The Chinese and American Friendship Association of Maine stands shoulder to shoulder with Maine’s Jewish community in denouncing the recent wave of hate speech, hate-based violence and antisemitism that has broken out in Maine, the United States and the world.

Recently, antisemitic flyers have been widely distributed in Maine, some of which falsely claimed that the Sept. 11, 2001, attacks were part of a Jewish conspiracy. Maine Public posted an article last February that one in six Jews in the Northeast said that they were targets of antisemitism from 2021 and 2022. Antisemitic graffiti has been painted on a wall near the Portland Water District’s Portland sewage treatment plant. Kate Shalvoy, executive director at Temple Beth El in Portland, said that when the temple held a prayer vigil for Israel on Oct. 11, it required participants to preregister. One person registered 20 times under the name George Lincoln Rockwell, founder of the American Nazi Party. Portland’s Etz Chaim Synagogue has always encouraged people to come through its open doors for Saturday services. But recently, for the first time in its 102-year history, a staff member was stationed in front letting people in.

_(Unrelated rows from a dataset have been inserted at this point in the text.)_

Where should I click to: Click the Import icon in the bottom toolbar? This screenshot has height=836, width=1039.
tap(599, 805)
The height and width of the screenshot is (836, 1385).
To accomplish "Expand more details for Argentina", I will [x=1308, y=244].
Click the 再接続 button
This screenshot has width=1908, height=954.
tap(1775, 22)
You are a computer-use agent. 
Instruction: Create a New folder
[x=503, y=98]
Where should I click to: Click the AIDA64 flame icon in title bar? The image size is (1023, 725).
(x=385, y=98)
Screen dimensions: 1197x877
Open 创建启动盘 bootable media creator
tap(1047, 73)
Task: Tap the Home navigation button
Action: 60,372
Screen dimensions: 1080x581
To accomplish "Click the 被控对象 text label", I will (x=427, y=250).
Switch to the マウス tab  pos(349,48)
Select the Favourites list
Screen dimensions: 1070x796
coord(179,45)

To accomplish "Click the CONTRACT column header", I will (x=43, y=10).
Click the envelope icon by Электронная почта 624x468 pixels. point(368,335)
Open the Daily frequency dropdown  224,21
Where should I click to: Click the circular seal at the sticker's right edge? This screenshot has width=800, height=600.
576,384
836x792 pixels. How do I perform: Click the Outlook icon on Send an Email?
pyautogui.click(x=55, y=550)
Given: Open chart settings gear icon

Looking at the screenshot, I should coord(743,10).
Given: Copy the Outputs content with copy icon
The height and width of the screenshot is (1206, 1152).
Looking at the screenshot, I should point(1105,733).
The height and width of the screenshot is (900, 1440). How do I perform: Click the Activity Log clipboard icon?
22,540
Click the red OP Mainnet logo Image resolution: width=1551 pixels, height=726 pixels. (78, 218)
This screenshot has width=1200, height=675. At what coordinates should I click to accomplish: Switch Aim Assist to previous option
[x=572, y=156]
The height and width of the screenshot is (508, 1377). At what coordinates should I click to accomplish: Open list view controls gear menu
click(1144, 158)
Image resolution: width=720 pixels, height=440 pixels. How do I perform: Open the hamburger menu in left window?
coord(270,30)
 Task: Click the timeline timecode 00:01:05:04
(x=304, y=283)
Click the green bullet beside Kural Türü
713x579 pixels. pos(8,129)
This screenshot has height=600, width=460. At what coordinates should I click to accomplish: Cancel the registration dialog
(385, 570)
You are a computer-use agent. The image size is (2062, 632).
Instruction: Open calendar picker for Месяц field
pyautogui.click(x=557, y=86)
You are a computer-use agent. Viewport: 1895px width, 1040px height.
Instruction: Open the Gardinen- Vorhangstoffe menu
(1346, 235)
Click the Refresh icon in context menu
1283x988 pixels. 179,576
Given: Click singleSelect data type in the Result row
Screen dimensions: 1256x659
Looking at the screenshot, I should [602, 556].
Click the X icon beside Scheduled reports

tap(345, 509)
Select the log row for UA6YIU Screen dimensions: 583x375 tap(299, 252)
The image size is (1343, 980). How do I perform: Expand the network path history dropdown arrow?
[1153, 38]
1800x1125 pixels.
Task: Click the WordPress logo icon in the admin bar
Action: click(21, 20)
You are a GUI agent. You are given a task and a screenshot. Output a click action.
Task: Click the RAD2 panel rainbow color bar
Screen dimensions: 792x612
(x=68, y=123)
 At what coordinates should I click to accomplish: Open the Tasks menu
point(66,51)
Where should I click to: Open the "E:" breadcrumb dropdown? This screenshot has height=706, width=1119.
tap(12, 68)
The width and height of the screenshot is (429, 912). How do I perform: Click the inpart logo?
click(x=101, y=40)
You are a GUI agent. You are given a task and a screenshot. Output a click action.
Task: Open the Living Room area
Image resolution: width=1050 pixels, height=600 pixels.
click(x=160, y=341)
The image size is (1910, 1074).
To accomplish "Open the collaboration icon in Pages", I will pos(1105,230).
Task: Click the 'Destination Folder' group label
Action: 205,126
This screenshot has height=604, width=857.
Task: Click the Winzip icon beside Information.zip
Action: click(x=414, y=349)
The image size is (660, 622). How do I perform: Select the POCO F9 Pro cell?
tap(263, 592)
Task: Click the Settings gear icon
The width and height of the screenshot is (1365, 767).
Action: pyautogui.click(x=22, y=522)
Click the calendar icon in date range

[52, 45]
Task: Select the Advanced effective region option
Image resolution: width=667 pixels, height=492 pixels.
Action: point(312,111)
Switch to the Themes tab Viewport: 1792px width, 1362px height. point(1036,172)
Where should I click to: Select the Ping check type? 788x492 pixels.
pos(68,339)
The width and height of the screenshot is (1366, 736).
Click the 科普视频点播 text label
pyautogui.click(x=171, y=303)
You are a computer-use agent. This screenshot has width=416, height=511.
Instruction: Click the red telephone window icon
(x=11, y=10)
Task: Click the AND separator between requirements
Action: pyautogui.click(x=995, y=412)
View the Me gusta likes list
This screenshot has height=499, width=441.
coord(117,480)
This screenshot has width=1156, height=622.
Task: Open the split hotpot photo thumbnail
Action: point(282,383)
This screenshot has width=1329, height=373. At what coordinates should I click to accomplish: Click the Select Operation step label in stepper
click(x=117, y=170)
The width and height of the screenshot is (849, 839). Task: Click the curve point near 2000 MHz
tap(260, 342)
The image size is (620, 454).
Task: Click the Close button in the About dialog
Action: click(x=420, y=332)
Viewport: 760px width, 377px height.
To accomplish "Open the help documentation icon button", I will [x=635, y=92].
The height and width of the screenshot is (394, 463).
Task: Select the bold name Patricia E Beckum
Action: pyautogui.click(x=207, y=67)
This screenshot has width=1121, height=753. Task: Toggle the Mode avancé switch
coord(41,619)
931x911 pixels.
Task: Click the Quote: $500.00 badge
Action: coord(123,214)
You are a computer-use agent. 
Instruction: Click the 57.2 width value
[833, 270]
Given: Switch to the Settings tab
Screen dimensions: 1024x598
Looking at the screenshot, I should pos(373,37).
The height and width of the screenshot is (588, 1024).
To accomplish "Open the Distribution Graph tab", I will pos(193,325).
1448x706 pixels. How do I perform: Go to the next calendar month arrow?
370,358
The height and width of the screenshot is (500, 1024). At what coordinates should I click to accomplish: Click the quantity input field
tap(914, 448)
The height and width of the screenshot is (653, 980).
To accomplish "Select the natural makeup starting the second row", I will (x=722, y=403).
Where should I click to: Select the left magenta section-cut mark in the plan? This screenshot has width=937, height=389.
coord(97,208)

Chinese Americans have experienced discrimination right from the moment they began arriving in America during the 1849 gold rush. The Chinese were the first ethnic group to be legally barred from coming to America by the Chinese Exclusion Act of 1882. We, too, have recently experienced hate speech and anti-Asian violence. We understand hate and discrimination and we choose to stand shoulder to shoulder with our Jewish neighbors and friends. CAFAM also decries all Islamophobia and anti-Muslim hate speech and violence.